Since moving to the post of Duma speaker in 2016, Volodin has continued to expand his influence, venturing into the realm of foreign policy.
With the decision-making process in Russia increasingly disjointed, Volodin is building up his own network of international contacts through inter-parliamentary diplomacy. He has already called for a new start in cooperation with the European Parliament, and proposed establishing an informal working group of members of the Russian and European parliaments.
The new composition of the European Parliament may also benefit Russia’s interest in another EU neighborhood: the Western Balkans.
Balkan enlargement on hold?
Populist parties hold diverging views on EU expansion in that region, varying from strong support in Hungary to fierce opposition in France, but the mere augmentation of the populists’ role in European institutions guarantees that the EU will become mired in internal disputes, putting further expansion on hold.
That is good news for the Kremlin, which fears that joining the EU will make the Balkan states downgrade their cooperation with Russia, introduce anti-Russian sanctions and bolster their ties with NATO.
In addition, for as long as the process of EU expansion remains stuck on the issue of the Western Balkans, the EU will not have many resources or much appetite for deepening its integration with the Eastern Partnership countries (the six former Soviet states of Ukraine, Armenia, Azerbaijan, Belarus, Georgia, and Moldova): an area Russia deems vital to its security.
The outgoing European Parliament was a staunch opponent of major Russian energy projects in Europe: the Nord Stream 2 gas pipeline via the Baltic Sea and the Turkish Stream pipeline in the Balkans.
Russia does not necessarily expect new MEPs to rally in support of these new gas transit routes bypassing Ukraine, but it would certainly welcome the European Parliament turning its attention to other burning issues, allowing the Kremlin to agree pipeline projects on a bilateral basis.
This is especially true of Turkish Stream, a section of which would pass through Bulgaria, Serbia and Hungary. Russia is concerned that these countries lack the lobbying capacity of Germany, which supports Nord Stream 2, and may capitulate quickly if pressed by the EU.

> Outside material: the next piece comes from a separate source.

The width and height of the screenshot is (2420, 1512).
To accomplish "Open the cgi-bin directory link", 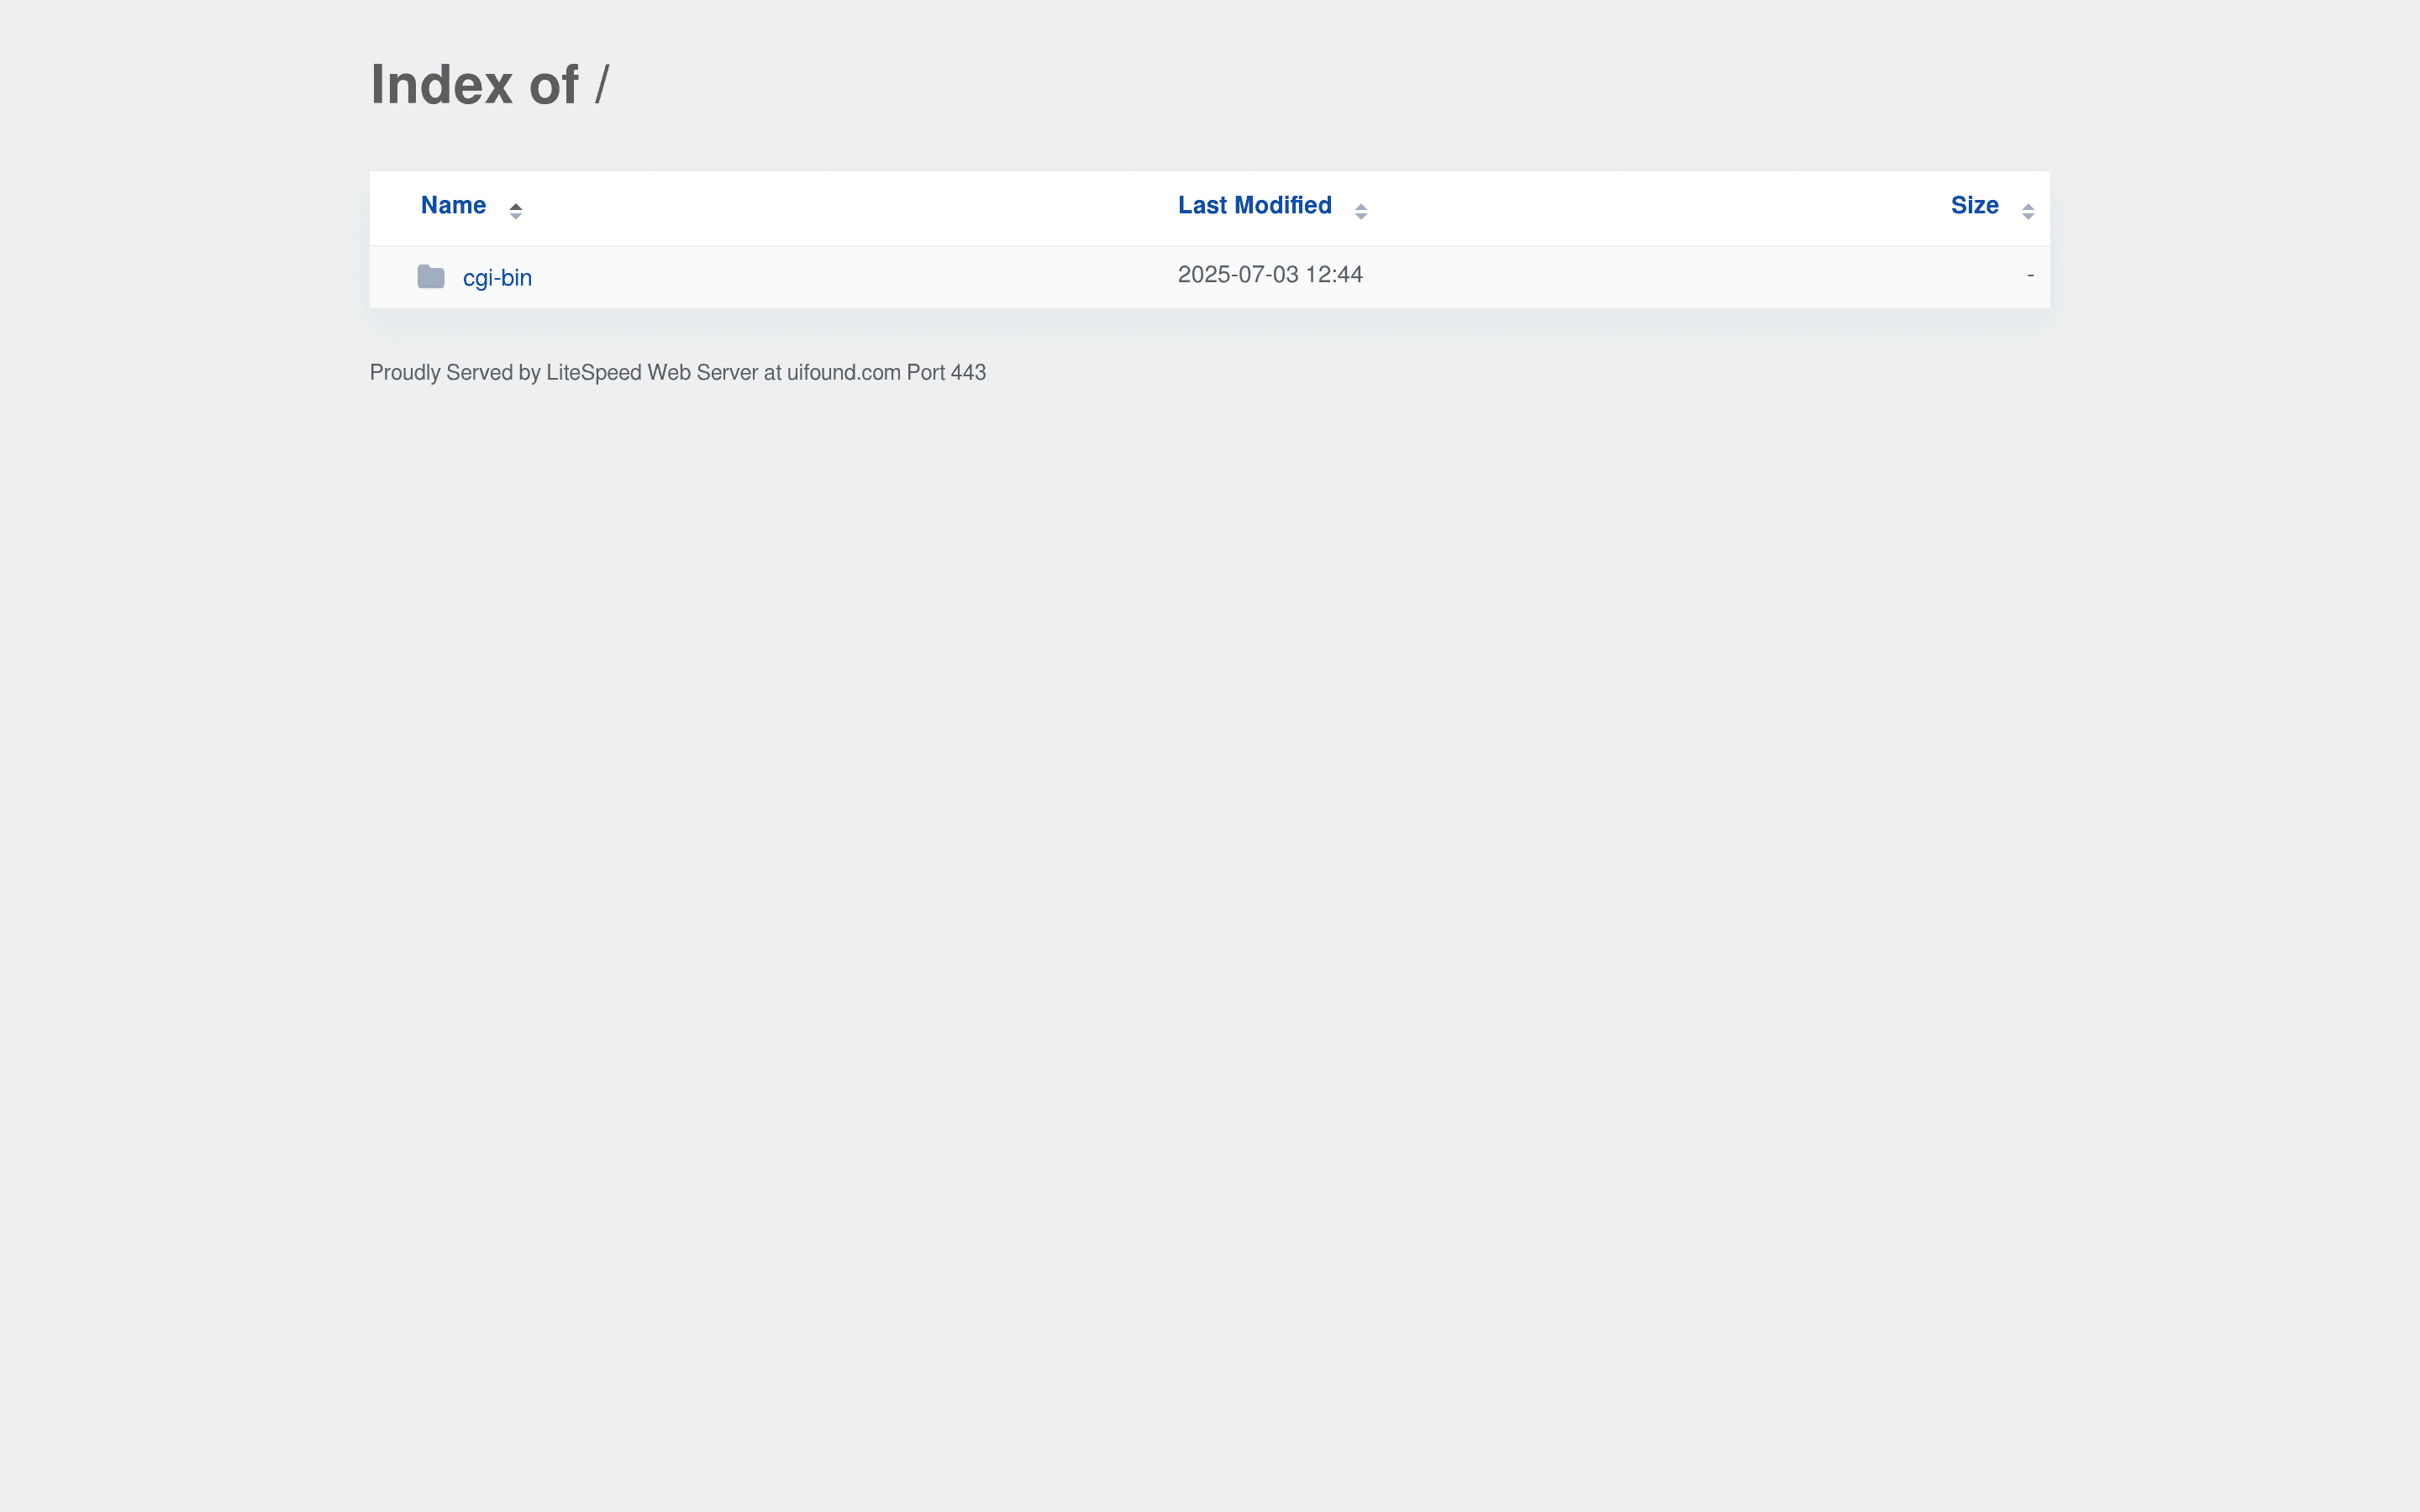I will pyautogui.click(x=497, y=277).
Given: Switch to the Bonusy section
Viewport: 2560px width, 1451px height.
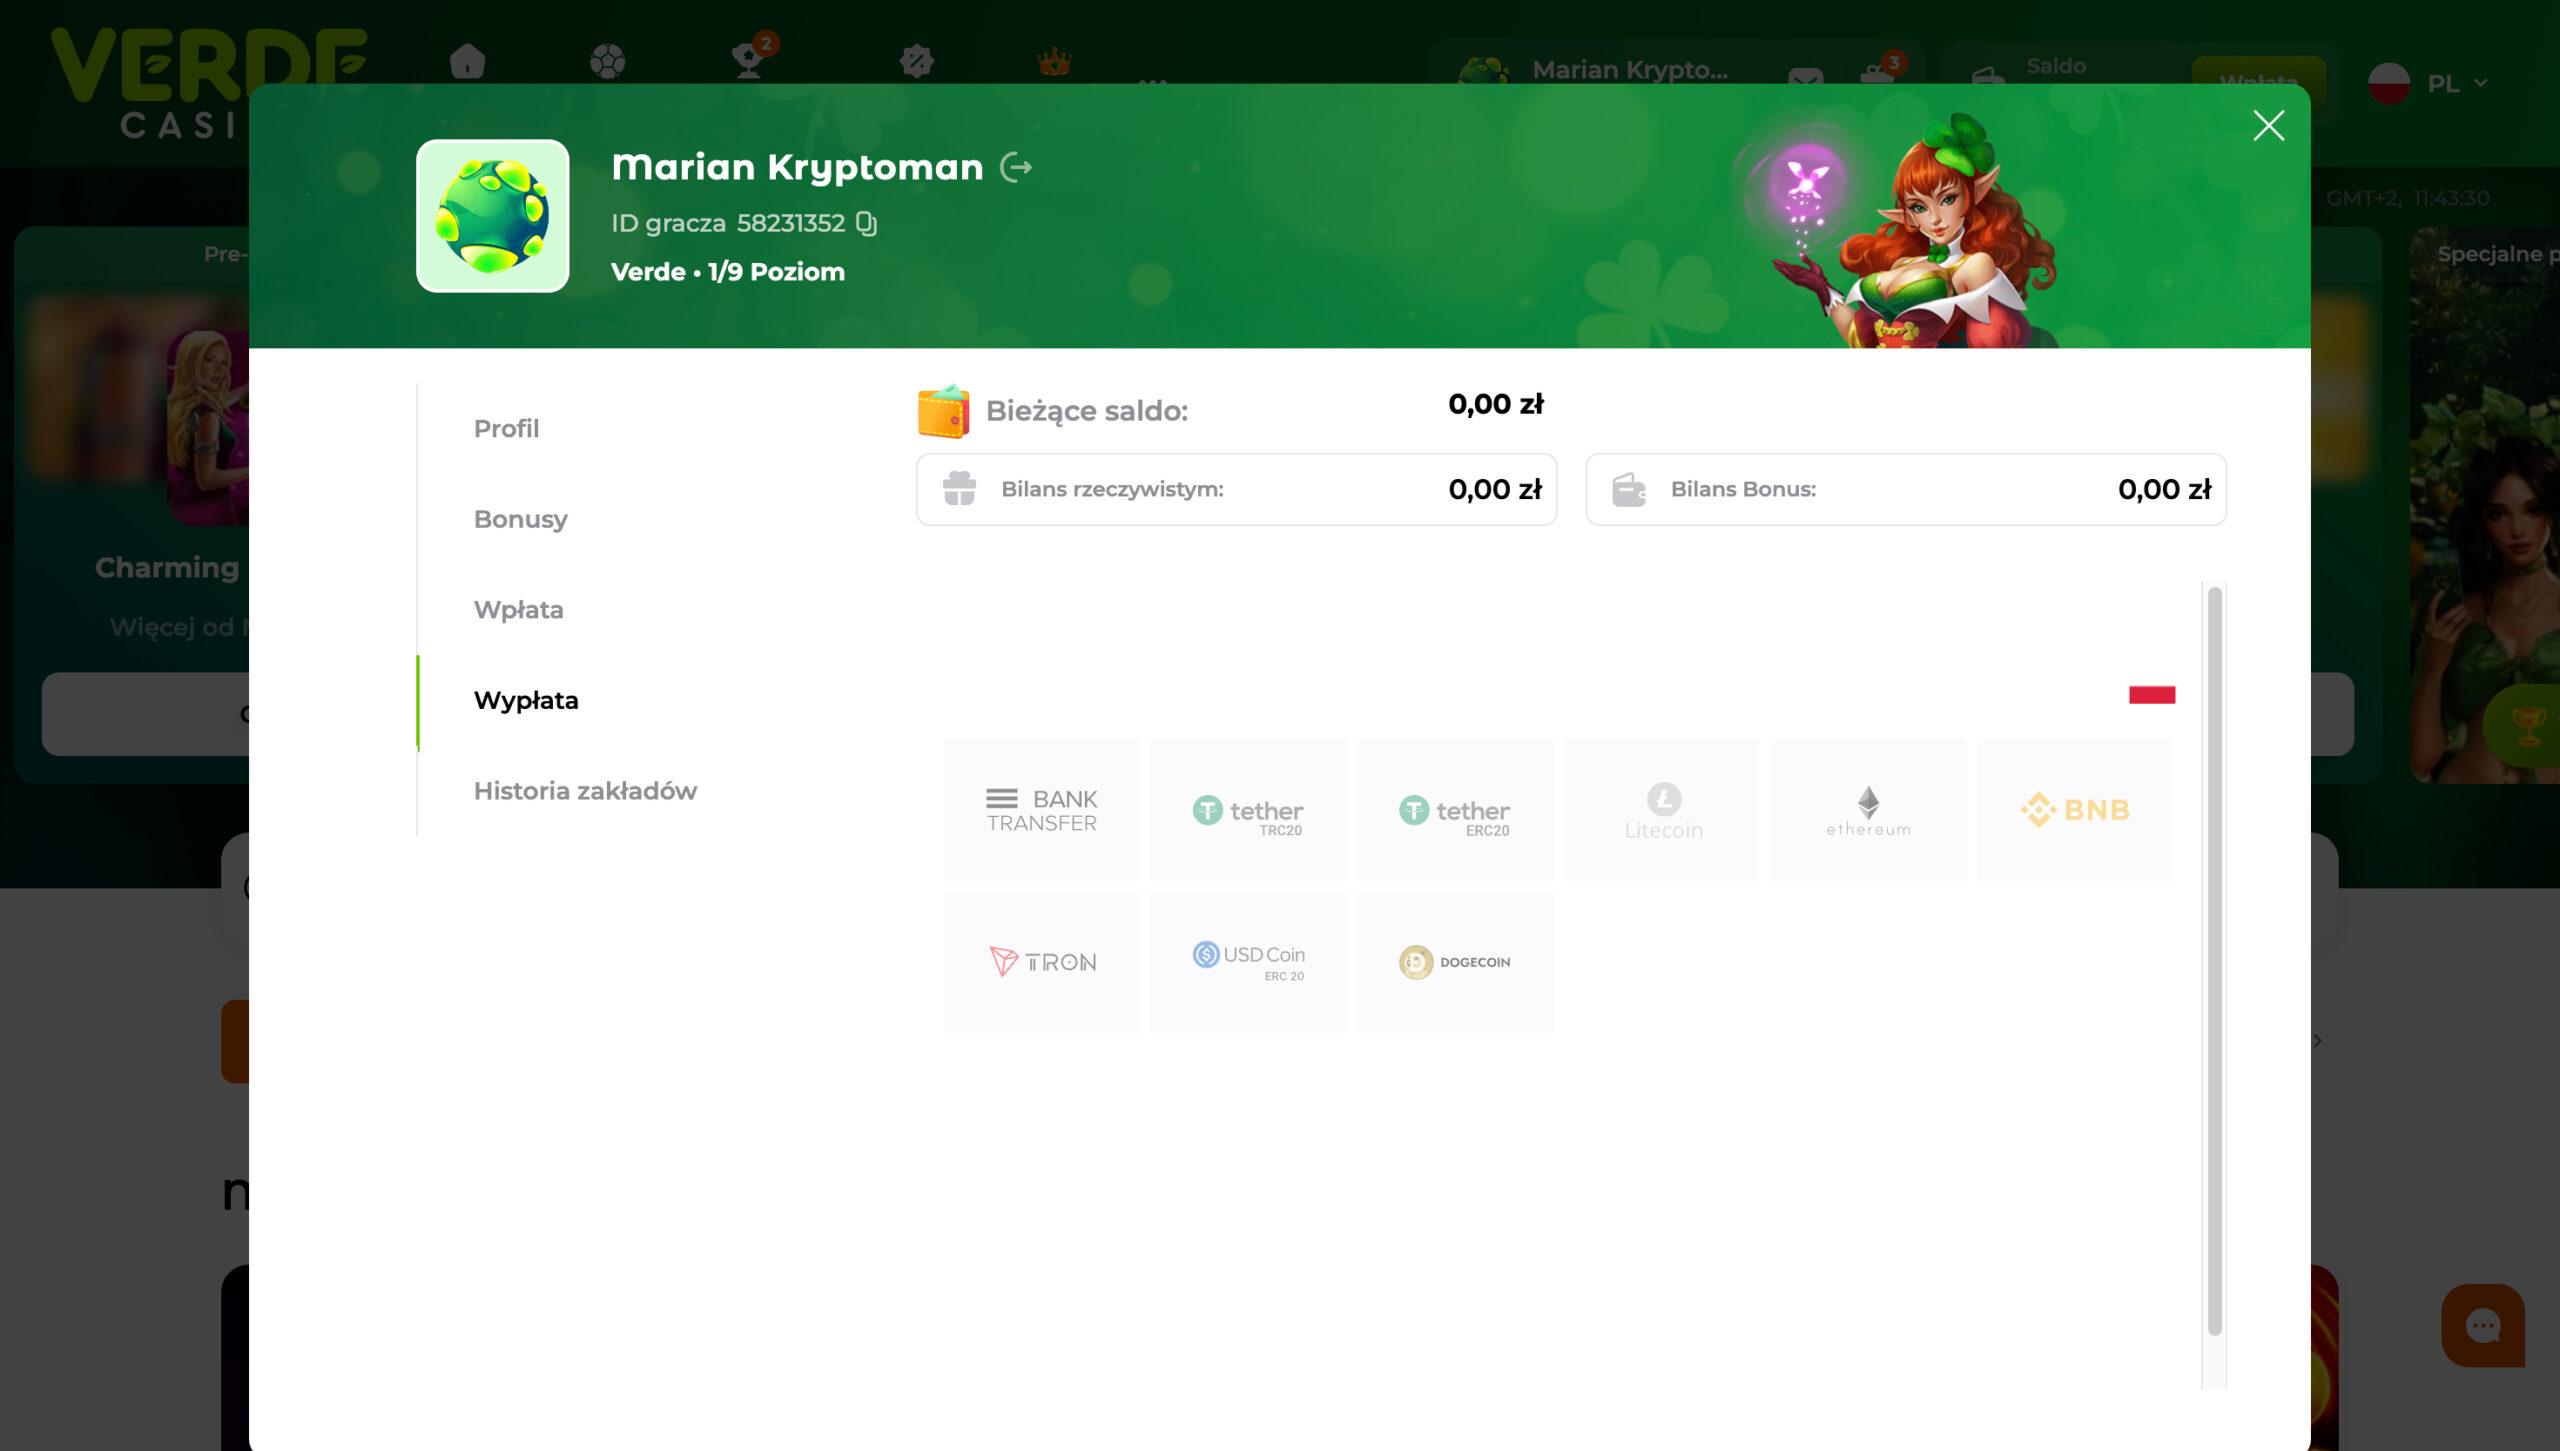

Russia is very cautious, however, in terms of its hopes for European populists and their expected strong showing in the European elections. The Kremlin has already seen ostensibly pro-Russian populists come to power in Greece, Hungary, and Italy, but none of them valued ties with Russia enough to veto anti-Russian sanctions.
Nationalist politicians all over the EU may indulge in pro-Russian and pro-Putin rhetoric, but so far none of them has been ready to put their money where their mouths are and actually breach European solidarity. Elections to the relatively ceremonial European Parliament are unlikely to change this situation.
In any case, a successful result for populists in the European elections could backfire on Russia, just as it did in the U.S. after Donald Trump’s victory in the 2016 presidential election.
If support for populists turns out to be dangerously high, the European elite may mobilize against them, lumping populist successes together with the Russian threat.
This will inflame fears of Russian meddling, drag Russia into European domestic politics and make any contact with it toxic. In the last two years, the Kremlin has experienced enough travails in dealing with the supposedly pro-Russian Trump to know that it should be very careful what it wishes for.